> **SELECTED TEXT**
_ _ _ _
“Minimum Wage, Maximum Hypocrisy”

| March 11, 2014

Left, Vermont Independent Senator Bernie Sanders, and right, Massachusetts Democratic Senator Elizabeth Warren; both represent the Senate Democratic caucus’s progressive wing, though exhibit significant differences on the issue of whether or not pay the lowest ranking employees on their respective staffs—their interns.

EDITORIAL – As the minimum wage debate heats up in Washington and as President Obama unveils a new aggressive push for a national minimum wage hike to $10.10 per hour, it’s interesting to see how an already highly polarized and complacent Congress is stacking up behind the debate. What’s even more intriguing is the internal divisions among Capitol Hill offices on the minimum wage issue and how many lawmakers—even the most steadfast of minimum wage crusaders—fail to pay their interns a single cent, let alone the current $7.25 per hour legal minimum.

A recent report from the Employment Policies Institute (EPI) found that 96% of federal legislators who support the recent minimum wage bill fail to pay their interns, a complete list can be found here. Among the most aggressive advocates for a national minimum wage increase are two of the most progressive legislators on Capitol Hill—Vermont Senator Bernie Sanders and Massachusetts Senator Elizabeth Warren.

Bernie Sanders hails from progressive Vermont—the land of maple syrup, Ben and Jerry’s ice cream, New England thrift, scenic fall foliage, and a markedly independent political streak. Elected as an independent to the Senate in 2007 following service in the House of Representatives, Sanders caucuses with the Senate Democrats and employs a firebrand of plainspoken Yankee progressivism on a plethora of national issues. On one occasion Sanders referred to the current minimum wage of $7.25 per hour as ‘Walmart’s starvation wages’ and has not backed down since on his push to raise the nation’s lowest legal wage.

According to his official Senate website, his interns are paid; albeit, at a modest rate of $10 per hour (which would still be too low if the proposed $10.10 per hour minimum wage bill went into effect). Though, the Vermont Senator, who recently stated that he’s prepared to be president if the opportunity arose and that he’d make a better chief executive than former Secretary of State Hillary Clinton, practices what he preaches—he pays his interns; he does what little he can do those who are charged to work directly under and for him.

Sen. Sanders ensures that when his idealistic young interns come to the nation’s capital, among the most expensive areas in the country to live, they don’t have to be relegated to poverty in order to serve the American people. Interns don’t simply run around and fetch coffee for legislators and senior aides; they attend committee hearings and take notes, work on constituent casework, attend events in the district and in DC, and help to formulate substantive public policy. Under current U.S. Department of Labor guidelines, the daily duties of most congressional interns would be considered non-exempted from paid status if they provided the exact same administrative support in the private sector—that is, unless Congress didn’t exempt themselves from Department of Labor regulations.
_ _ _ _
> **DATA SHOWN**

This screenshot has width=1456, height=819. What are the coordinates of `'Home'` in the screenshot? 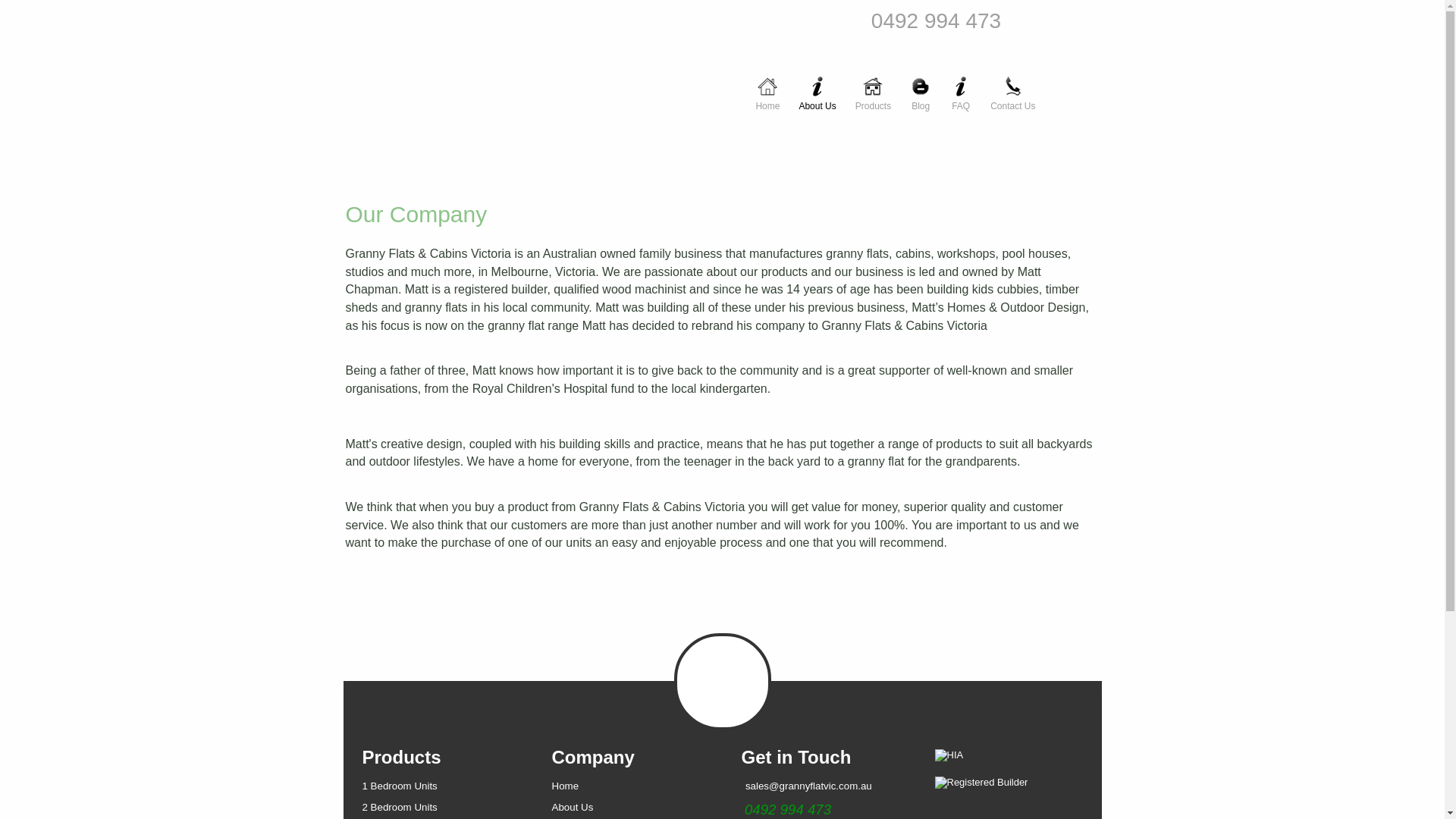 It's located at (767, 85).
_ _ _ _
> **REQUIRED TASKS**
A. In the minimum wage editorial, why does the author say Senator Sanders's pay rate for his interns would still be too low?
B. Continue the editorial on the minimum wage and unpaid congressional interns, starting after its final sentence.

> **RESULTS FOR EACH TASK**
A. Sanders pays his interns $10 per hour. That rate falls short of the $10.10 per hour minimum wage that the proposed bill would set if it went into effect.

B.
Conversely, there’s Massachusetts Democratic Senator Elizabeth Warren; hailing from the Bay State of bustling urban centers, prestigious and austere universities, and garnering one of the nation’s highest gross state products. In the 17th century, the Massachusetts Bay Colony was founded to be a new religious Zion for English religious and political dissidents. In 1630, would be-colonial governor John Winthrop famously orated that the puritan settlers of Massachusetts should, quoting from the Gospel of Matthew, be as a ‘city upon a hill’; in short, a model of Christian charity.

Fast forward to today, Senator Warren in a March 2013 Senate HELP committee hearing, intensely questioned a series of business owners and economists as to why the minimum wage hasn’t kept pace with inflation and economic growth. In fact one University of Massachusetts—Amherst economist posited that if the minimum wage kept pace with inflation since 1960, the current minimum rate should be about $22 per hour. Senator Warren shot backed and now famously queried: “What happened to the other $14.75? It sure didn’t go to the worker.”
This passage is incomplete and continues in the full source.